### Excerpt to read
↓

RIC receives Nursing Innovation Award

Rhode Island College’s School of Nursing has been given the Innovations in Professional Nursing Education Award, for its ability to re-envision traditional models of nursing education and leading programmatic change, by the American Association of Colleges of Nursing.

Jane Williams, right, dean of RIC's School of Nursing, and Mary Byrd,
center, professor of nursing and coordinator of community health nursing,
receive the 2009 Innovations in Professional Nursing Education Award
from Fay Raines, left, president of the American Association of Colleges
of Nursing.
The award includes a $1,000 prize and was presented to Jane Williams, dean of RIC’s School of Nursing and Mary Byrd, nursing professor and community health nursing coordinator, on Nov. 2 during the Association’s semi-annual fall meeting in Washington, D.C. Awards are given out in four categories: Academic Health Center, Small School, Private School Without an Academic Health Center, and Public School Without an Academic Health Center.

RIC’s School of Nursing was recognized in the category of Public School Without an Academic Health Center.

“The selection process was very competitive so you and your faculty are to be highly commended,” wrote Association President Fay Raines in a letter to Williams informing her of the award.

The award-winning innovation is a series of active learning experiences implemented into the public health nursing curriculum to provide senior nursing students with political perspective in addition to the knowledge and tools to influence public health policy.

“This provides them with opportunities to engage in dialogue with public health leaders and advocates from professional organizations and community groups,” Williams said.

↑

### Supplied data

↓

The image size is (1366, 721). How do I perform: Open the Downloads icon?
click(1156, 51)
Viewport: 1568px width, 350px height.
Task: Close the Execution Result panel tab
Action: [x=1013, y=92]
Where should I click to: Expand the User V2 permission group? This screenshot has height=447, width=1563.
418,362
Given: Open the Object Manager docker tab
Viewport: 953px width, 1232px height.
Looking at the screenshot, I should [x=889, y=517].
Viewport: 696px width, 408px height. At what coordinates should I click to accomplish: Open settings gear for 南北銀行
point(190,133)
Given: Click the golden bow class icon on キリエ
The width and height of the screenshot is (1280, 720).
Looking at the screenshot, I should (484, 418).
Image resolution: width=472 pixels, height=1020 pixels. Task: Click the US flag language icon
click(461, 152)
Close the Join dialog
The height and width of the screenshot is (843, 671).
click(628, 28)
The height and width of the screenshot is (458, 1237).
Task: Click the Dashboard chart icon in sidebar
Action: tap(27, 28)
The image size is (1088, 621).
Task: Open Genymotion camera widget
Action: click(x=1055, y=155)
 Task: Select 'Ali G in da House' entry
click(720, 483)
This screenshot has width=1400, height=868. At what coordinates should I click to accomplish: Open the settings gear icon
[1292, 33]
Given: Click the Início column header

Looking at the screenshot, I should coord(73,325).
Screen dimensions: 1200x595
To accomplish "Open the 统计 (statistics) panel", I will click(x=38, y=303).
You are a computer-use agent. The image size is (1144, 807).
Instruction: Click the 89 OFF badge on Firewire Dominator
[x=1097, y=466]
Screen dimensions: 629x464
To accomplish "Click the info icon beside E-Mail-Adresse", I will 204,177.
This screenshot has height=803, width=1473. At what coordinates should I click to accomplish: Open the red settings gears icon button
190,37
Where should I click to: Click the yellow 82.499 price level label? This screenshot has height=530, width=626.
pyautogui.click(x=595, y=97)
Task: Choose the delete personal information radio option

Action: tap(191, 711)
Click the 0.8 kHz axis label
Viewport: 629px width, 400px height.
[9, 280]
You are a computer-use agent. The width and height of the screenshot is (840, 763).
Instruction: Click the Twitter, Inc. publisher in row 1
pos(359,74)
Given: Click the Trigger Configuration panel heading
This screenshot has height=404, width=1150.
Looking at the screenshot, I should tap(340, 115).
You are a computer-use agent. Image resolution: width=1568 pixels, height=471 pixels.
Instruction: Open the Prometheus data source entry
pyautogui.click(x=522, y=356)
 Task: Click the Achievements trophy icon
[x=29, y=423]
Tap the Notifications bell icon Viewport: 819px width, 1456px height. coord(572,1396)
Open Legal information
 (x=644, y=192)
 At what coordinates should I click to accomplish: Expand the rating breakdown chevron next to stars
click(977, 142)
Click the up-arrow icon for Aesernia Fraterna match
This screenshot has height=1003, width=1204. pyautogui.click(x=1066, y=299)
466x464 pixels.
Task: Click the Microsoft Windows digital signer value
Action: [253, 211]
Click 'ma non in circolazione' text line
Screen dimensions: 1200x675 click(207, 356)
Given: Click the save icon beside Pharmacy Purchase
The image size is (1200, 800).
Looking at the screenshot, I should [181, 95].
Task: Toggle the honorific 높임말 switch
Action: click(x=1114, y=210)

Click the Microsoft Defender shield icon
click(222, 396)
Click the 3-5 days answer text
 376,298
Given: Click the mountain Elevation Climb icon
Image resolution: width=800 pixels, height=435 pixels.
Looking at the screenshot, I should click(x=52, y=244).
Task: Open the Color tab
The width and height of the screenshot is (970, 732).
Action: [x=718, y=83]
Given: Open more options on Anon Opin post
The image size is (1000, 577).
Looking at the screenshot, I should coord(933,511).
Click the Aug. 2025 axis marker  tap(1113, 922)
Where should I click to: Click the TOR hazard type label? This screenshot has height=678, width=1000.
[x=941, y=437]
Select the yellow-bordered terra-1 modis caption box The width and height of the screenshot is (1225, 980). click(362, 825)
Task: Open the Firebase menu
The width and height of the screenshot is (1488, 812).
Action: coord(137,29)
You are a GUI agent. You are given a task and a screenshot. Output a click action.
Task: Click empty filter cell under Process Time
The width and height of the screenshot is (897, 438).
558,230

↑

### Your task
Answer these questions from the article on Rhode Island College's nursing award:
1. What prize amount comes with the award?
2. In which category was RIC's School of Nursing recognized?
3. Which students are the award-winning learning experiences meant for?
The items play no part in this work and can be set aside.

### Answer box
1. $1,000
2. Public School Without an Academic Health Center
3. Senior nursing students